*** Opening Material provided ***

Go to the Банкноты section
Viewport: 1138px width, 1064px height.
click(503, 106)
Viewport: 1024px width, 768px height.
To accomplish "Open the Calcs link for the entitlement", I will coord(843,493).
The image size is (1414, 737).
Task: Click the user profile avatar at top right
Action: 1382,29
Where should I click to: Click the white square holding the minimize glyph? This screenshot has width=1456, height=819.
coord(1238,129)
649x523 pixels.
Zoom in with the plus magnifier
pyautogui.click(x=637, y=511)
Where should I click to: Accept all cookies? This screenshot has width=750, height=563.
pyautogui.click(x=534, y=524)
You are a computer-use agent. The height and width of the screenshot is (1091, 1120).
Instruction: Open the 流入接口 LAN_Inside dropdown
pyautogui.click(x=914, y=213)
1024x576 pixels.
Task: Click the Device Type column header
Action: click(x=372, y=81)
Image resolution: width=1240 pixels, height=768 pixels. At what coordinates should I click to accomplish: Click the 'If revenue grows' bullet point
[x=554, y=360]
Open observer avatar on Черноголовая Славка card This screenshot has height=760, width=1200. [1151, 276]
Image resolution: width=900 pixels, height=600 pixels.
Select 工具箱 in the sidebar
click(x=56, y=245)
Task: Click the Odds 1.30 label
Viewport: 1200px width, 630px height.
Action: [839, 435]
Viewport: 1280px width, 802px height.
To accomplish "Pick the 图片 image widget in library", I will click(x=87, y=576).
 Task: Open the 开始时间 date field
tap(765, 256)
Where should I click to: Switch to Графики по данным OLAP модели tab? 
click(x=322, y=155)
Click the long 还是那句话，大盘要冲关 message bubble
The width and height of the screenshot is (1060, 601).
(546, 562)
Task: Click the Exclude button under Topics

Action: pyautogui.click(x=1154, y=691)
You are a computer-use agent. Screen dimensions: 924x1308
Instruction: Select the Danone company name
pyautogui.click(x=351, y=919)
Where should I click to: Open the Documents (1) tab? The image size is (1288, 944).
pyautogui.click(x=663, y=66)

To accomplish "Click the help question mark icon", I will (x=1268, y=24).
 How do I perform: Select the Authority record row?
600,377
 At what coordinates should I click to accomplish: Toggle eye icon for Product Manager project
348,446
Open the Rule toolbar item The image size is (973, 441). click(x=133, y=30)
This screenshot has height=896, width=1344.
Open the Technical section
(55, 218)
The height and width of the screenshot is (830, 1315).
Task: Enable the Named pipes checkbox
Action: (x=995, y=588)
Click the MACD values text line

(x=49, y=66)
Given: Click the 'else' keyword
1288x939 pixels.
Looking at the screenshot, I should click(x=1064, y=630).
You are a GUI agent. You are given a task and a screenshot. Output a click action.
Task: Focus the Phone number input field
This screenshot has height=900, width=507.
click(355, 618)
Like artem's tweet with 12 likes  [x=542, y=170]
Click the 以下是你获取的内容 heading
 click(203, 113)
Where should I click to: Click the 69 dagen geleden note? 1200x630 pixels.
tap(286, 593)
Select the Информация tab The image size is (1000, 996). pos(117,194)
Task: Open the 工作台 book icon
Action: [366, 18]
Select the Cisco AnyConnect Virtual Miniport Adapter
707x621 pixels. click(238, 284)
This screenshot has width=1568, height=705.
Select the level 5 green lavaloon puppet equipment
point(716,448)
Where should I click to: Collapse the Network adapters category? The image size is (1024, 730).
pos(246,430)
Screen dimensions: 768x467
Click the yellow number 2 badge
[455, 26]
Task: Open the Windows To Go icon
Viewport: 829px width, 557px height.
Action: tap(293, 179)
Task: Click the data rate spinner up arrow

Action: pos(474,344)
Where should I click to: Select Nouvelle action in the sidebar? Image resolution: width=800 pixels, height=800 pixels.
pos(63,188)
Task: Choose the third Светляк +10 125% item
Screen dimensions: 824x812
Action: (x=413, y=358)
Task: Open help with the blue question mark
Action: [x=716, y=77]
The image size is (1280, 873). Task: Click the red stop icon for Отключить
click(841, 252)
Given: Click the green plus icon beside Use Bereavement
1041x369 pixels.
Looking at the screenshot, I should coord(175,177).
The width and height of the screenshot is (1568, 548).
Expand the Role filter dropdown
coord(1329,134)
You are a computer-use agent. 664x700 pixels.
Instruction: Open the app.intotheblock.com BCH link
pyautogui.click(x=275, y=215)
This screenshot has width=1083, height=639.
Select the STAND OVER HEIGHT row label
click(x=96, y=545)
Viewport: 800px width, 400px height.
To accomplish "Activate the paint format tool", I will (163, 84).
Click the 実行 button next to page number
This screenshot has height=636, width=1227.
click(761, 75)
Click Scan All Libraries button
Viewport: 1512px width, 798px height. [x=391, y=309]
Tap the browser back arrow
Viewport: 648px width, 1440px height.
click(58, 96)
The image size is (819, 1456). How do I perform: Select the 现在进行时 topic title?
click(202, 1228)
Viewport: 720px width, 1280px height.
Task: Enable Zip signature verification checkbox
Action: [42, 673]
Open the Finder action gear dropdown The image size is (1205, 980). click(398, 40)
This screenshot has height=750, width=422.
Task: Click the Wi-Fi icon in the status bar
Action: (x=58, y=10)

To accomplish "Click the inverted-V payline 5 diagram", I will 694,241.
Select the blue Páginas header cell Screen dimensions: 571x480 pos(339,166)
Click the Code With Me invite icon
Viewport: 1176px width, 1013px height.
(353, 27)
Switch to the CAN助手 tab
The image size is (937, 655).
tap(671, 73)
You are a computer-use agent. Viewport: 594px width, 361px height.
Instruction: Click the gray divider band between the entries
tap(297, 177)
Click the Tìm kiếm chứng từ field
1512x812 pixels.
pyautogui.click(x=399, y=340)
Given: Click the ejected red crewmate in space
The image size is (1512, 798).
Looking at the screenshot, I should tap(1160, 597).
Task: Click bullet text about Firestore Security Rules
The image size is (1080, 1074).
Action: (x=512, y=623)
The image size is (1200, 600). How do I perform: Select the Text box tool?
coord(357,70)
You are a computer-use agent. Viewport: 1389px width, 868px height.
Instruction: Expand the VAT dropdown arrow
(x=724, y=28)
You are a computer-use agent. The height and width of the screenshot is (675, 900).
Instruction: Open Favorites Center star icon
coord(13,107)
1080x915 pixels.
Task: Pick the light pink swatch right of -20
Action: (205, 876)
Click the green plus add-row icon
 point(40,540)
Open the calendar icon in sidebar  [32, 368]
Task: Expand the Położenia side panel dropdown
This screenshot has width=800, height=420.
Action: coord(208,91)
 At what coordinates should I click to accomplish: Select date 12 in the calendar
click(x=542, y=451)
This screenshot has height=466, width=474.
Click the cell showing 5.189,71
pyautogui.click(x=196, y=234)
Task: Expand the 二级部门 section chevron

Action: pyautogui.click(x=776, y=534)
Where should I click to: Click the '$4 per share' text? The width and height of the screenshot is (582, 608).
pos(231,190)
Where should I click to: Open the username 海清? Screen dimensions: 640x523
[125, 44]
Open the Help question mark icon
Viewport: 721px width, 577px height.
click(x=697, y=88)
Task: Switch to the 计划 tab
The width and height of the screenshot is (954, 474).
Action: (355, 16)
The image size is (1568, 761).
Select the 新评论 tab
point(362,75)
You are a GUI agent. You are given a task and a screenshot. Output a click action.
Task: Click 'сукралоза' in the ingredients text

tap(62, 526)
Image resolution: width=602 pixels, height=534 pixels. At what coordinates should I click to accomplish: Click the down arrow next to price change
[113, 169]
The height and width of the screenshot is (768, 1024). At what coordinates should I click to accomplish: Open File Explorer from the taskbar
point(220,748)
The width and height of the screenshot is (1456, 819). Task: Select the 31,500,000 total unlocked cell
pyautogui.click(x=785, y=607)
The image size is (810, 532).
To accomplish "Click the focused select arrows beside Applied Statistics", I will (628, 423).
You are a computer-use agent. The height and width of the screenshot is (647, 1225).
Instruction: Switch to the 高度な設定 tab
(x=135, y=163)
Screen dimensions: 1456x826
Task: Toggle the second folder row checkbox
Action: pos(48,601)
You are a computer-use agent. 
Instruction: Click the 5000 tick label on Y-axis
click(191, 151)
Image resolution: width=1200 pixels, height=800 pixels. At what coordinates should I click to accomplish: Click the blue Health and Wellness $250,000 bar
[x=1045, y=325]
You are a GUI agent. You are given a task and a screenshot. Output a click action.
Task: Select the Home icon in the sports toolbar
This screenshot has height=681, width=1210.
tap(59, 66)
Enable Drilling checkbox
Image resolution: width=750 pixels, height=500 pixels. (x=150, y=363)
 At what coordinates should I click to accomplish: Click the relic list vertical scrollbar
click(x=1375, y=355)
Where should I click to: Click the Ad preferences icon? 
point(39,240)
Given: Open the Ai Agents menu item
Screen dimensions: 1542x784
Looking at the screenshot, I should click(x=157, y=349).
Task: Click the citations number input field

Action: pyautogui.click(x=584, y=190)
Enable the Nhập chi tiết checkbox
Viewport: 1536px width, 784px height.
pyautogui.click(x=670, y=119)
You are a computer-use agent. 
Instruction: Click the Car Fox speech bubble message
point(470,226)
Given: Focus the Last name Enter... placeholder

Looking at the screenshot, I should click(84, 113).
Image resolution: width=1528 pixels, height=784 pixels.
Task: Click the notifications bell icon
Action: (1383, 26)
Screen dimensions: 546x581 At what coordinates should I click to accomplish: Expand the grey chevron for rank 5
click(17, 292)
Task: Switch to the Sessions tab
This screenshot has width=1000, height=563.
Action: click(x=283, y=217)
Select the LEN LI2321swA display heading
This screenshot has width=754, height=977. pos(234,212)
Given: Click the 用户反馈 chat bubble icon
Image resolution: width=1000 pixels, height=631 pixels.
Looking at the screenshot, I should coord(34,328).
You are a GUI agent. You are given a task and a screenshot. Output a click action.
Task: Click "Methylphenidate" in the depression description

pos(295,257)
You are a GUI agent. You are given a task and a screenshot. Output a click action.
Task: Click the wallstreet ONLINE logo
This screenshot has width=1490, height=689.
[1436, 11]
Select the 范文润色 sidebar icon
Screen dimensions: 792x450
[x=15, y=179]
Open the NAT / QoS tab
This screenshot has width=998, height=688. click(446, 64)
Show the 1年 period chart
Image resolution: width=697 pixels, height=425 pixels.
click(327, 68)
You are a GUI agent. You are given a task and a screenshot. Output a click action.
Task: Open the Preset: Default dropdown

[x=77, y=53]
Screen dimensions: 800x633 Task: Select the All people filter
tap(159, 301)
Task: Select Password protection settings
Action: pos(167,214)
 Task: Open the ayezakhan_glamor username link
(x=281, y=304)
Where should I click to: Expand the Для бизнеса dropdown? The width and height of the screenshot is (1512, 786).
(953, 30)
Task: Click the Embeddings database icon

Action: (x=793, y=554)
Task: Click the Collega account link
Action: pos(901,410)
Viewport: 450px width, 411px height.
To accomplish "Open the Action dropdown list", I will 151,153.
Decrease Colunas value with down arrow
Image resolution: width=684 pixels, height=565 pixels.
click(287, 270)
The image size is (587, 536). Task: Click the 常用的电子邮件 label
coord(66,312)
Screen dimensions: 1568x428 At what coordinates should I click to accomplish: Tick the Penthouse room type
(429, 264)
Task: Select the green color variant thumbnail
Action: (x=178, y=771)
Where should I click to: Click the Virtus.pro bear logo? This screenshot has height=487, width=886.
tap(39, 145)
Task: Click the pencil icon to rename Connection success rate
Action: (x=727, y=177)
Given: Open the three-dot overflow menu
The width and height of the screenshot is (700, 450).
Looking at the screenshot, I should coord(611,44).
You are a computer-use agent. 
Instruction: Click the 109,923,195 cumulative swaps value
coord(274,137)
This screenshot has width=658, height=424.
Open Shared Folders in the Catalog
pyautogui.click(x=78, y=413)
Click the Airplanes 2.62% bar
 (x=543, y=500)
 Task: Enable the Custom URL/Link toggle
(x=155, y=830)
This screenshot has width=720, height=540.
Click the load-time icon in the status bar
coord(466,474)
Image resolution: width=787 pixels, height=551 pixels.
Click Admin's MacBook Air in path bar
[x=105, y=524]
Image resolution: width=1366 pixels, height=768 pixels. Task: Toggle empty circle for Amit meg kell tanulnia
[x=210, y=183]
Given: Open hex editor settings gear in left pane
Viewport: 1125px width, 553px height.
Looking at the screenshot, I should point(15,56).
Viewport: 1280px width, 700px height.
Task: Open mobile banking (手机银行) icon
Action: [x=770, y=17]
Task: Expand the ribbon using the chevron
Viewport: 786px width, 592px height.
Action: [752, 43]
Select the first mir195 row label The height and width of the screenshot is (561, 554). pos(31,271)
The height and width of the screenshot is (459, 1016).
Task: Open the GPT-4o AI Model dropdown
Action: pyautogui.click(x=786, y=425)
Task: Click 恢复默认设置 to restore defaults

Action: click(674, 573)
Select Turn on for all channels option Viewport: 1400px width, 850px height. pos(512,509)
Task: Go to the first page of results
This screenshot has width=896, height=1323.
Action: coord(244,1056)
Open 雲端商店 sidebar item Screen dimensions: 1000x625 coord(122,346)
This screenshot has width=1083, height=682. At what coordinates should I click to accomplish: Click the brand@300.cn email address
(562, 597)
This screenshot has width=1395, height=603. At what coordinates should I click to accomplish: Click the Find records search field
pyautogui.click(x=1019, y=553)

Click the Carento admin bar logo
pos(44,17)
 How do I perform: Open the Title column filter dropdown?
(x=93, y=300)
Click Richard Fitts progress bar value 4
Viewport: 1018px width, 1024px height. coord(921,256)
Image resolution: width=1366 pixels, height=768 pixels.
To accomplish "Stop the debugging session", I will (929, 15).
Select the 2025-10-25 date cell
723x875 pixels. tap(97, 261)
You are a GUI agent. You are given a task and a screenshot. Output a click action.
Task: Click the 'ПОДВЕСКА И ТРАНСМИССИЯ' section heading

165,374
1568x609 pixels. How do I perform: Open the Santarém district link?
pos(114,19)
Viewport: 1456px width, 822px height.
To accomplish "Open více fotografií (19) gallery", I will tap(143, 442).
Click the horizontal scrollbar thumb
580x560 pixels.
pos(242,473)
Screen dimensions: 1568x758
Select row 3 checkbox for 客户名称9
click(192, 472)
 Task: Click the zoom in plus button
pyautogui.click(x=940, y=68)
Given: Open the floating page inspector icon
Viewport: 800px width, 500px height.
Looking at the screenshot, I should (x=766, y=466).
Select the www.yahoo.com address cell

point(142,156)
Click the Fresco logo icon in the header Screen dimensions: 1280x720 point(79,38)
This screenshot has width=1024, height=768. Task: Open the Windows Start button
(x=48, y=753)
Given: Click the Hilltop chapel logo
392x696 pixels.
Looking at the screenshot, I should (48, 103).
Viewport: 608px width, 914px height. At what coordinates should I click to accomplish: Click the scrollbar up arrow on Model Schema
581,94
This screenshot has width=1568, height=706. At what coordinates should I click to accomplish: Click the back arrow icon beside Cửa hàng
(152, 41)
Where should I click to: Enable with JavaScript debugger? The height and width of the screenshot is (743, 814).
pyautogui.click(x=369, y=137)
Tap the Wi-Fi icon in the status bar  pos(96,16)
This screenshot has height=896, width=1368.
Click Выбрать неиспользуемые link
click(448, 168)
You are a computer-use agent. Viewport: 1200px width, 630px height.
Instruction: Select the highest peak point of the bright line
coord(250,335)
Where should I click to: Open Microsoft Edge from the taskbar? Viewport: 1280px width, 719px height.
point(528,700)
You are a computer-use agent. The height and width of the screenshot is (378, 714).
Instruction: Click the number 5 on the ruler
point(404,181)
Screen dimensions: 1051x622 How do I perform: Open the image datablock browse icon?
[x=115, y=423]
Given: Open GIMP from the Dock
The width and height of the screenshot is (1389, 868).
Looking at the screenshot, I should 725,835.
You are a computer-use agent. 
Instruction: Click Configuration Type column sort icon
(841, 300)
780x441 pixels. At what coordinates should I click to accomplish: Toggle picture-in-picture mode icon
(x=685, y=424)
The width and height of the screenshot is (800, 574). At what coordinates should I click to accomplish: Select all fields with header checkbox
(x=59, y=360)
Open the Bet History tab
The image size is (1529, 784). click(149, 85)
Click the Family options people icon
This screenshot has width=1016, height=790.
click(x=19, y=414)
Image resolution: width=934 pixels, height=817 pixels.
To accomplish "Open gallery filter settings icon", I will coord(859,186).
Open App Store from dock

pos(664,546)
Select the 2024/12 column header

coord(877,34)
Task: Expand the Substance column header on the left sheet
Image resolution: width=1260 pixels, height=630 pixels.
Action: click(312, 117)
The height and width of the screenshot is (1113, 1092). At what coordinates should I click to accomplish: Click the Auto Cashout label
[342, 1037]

*** Closing Material provided ***

### Work instruction
Among the entries above, the line containing "Task: Click the Embeddings database icon", the line containing "Image resolution: width=787", and all lines between them are to be restated word for word; nothing else belongs in the reply.

### Solution to the exercise
Task: Click the Embeddings database icon

Action: (x=793, y=554)
Task: Click the Collega account link
Action: pos(901,410)
Viewport: 450px width, 411px height.
To accomplish "Open the Action dropdown list", I will 151,153.
Decrease Colunas value with down arrow
Image resolution: width=684 pixels, height=565 pixels.
click(287, 270)
The image size is (587, 536). Task: Click the 常用的电子邮件 label
coord(66,312)
Screen dimensions: 1568x428 At what coordinates should I click to accomplish: Tick the Penthouse room type
(429, 264)
Task: Select the green color variant thumbnail
Action: (x=178, y=771)
Where should I click to: Click the Virtus.pro bear logo? This screenshot has height=487, width=886.
tap(39, 145)
Task: Click the pencil icon to rename Connection success rate
Action: (x=727, y=177)
Given: Open the three-dot overflow menu
The width and height of the screenshot is (700, 450).
Looking at the screenshot, I should coord(611,44).
You are a computer-use agent. 
Instruction: Click the 109,923,195 cumulative swaps value
coord(274,137)
This screenshot has width=658, height=424.
Open Shared Folders in the Catalog
pyautogui.click(x=78, y=413)
Click the Airplanes 2.62% bar
 (x=543, y=500)
 Task: Enable the Custom URL/Link toggle
(x=155, y=830)
This screenshot has width=720, height=540.
Click the load-time icon in the status bar
coord(466,474)
Image resolution: width=787 pixels, height=551 pixels.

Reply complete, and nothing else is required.